[Stored data]

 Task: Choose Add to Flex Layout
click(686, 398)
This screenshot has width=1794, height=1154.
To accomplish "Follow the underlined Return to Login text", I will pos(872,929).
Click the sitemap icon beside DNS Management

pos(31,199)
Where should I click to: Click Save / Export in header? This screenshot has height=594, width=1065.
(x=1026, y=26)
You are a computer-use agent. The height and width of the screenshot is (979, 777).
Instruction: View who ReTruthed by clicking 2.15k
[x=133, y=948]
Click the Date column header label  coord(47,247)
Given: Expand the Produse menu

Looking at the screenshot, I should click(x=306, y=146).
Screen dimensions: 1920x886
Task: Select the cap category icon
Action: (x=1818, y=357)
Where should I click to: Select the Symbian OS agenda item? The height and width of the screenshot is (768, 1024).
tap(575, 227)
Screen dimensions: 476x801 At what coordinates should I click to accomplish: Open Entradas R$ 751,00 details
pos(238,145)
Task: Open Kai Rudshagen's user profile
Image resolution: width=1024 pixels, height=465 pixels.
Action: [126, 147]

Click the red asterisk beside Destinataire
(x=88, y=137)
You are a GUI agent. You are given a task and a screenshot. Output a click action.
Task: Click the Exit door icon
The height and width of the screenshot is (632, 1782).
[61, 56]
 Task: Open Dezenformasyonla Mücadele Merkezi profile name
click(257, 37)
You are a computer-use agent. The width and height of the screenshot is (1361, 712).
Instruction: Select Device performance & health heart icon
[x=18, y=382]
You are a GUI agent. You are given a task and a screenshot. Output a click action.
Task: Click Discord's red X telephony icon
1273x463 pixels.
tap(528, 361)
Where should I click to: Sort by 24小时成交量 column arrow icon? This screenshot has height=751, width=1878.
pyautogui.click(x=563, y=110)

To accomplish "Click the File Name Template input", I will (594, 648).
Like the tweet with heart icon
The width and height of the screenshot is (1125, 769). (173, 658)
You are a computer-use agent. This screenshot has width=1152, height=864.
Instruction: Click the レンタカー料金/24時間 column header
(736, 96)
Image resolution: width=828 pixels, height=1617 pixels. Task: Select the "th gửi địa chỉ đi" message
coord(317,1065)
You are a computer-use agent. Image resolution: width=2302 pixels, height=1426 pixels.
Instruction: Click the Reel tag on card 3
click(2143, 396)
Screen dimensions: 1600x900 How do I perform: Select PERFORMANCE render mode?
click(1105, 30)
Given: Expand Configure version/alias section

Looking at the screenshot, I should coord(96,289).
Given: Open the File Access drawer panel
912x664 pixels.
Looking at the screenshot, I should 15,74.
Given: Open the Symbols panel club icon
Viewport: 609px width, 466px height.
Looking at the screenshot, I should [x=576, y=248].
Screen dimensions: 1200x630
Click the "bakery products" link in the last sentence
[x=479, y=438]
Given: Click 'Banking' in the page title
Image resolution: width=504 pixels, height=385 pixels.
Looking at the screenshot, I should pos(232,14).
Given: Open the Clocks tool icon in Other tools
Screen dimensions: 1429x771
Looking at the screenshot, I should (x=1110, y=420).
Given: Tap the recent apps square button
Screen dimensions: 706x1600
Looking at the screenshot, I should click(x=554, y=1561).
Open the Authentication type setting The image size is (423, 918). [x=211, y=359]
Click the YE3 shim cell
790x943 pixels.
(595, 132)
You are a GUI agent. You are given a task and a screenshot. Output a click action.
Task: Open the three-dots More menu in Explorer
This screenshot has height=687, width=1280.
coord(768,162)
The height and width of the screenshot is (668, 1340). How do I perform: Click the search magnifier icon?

Required action |
In full and without alteration, transcribe the entries above.

Written answer |
 Task: Choose Add to Flex Layout
click(686, 398)
This screenshot has width=1794, height=1154.
To accomplish "Follow the underlined Return to Login text", I will pos(872,929).
Click the sitemap icon beside DNS Management

pos(31,199)
Where should I click to: Click Save / Export in header? This screenshot has height=594, width=1065.
(x=1026, y=26)
You are a computer-use agent. The height and width of the screenshot is (979, 777).
Instruction: View who ReTruthed by clicking 2.15k
[x=133, y=948]
Click the Date column header label  coord(47,247)
Given: Expand the Produse menu

Looking at the screenshot, I should click(x=306, y=146).
Screen dimensions: 1920x886
Task: Select the cap category icon
Action: (x=1818, y=357)
Where should I click to: Select the Symbian OS agenda item? The height and width of the screenshot is (768, 1024).
tap(575, 227)
Screen dimensions: 476x801 At what coordinates should I click to accomplish: Open Entradas R$ 751,00 details
pos(238,145)
Task: Open Kai Rudshagen's user profile
Image resolution: width=1024 pixels, height=465 pixels.
Action: [126, 147]

Click the red asterisk beside Destinataire
(x=88, y=137)
You are a GUI agent. You are given a task and a screenshot. Output a click action.
Task: Click the Exit door icon
The height and width of the screenshot is (632, 1782).
[61, 56]
 Task: Open Dezenformasyonla Mücadele Merkezi profile name
click(257, 37)
You are a computer-use agent. The width and height of the screenshot is (1361, 712).
Instruction: Select Device performance & health heart icon
[x=18, y=382]
You are a GUI agent. You are given a task and a screenshot. Output a click action.
Task: Click Discord's red X telephony icon
1273x463 pixels.
tap(528, 361)
Where should I click to: Sort by 24小时成交量 column arrow icon? This screenshot has height=751, width=1878.
pyautogui.click(x=563, y=110)

To accomplish "Click the File Name Template input", I will (594, 648).
Like the tweet with heart icon
The width and height of the screenshot is (1125, 769). (173, 658)
You are a computer-use agent. This screenshot has width=1152, height=864.
Instruction: Click the レンタカー料金/24時間 column header
(736, 96)
Image resolution: width=828 pixels, height=1617 pixels. Task: Select the "th gửi địa chỉ đi" message
coord(317,1065)
You are a computer-use agent. Image resolution: width=2302 pixels, height=1426 pixels.
Instruction: Click the Reel tag on card 3
click(2143, 396)
Screen dimensions: 1600x900 How do I perform: Select PERFORMANCE render mode?
click(1105, 30)
Given: Expand Configure version/alias section

Looking at the screenshot, I should coord(96,289).
Given: Open the File Access drawer panel
912x664 pixels.
Looking at the screenshot, I should 15,74.
Given: Open the Symbols panel club icon
Viewport: 609px width, 466px height.
Looking at the screenshot, I should [x=576, y=248].
Screen dimensions: 1200x630
Click the "bakery products" link in the last sentence
[x=479, y=438]
Given: Click 'Banking' in the page title
Image resolution: width=504 pixels, height=385 pixels.
Looking at the screenshot, I should pos(232,14).
Given: Open the Clocks tool icon in Other tools
Screen dimensions: 1429x771
Looking at the screenshot, I should (x=1110, y=420).
Given: Tap the recent apps square button
Screen dimensions: 706x1600
Looking at the screenshot, I should click(x=554, y=1561).
Open the Authentication type setting The image size is (423, 918). [x=211, y=359]
Click the YE3 shim cell
790x943 pixels.
(595, 132)
You are a GUI agent. You are given a task and a screenshot. Output a click action.
Task: Open the three-dots More menu in Explorer
This screenshot has height=687, width=1280.
coord(768,162)
The height and width of the screenshot is (668, 1340). How do I perform: Click the search magnifier icon?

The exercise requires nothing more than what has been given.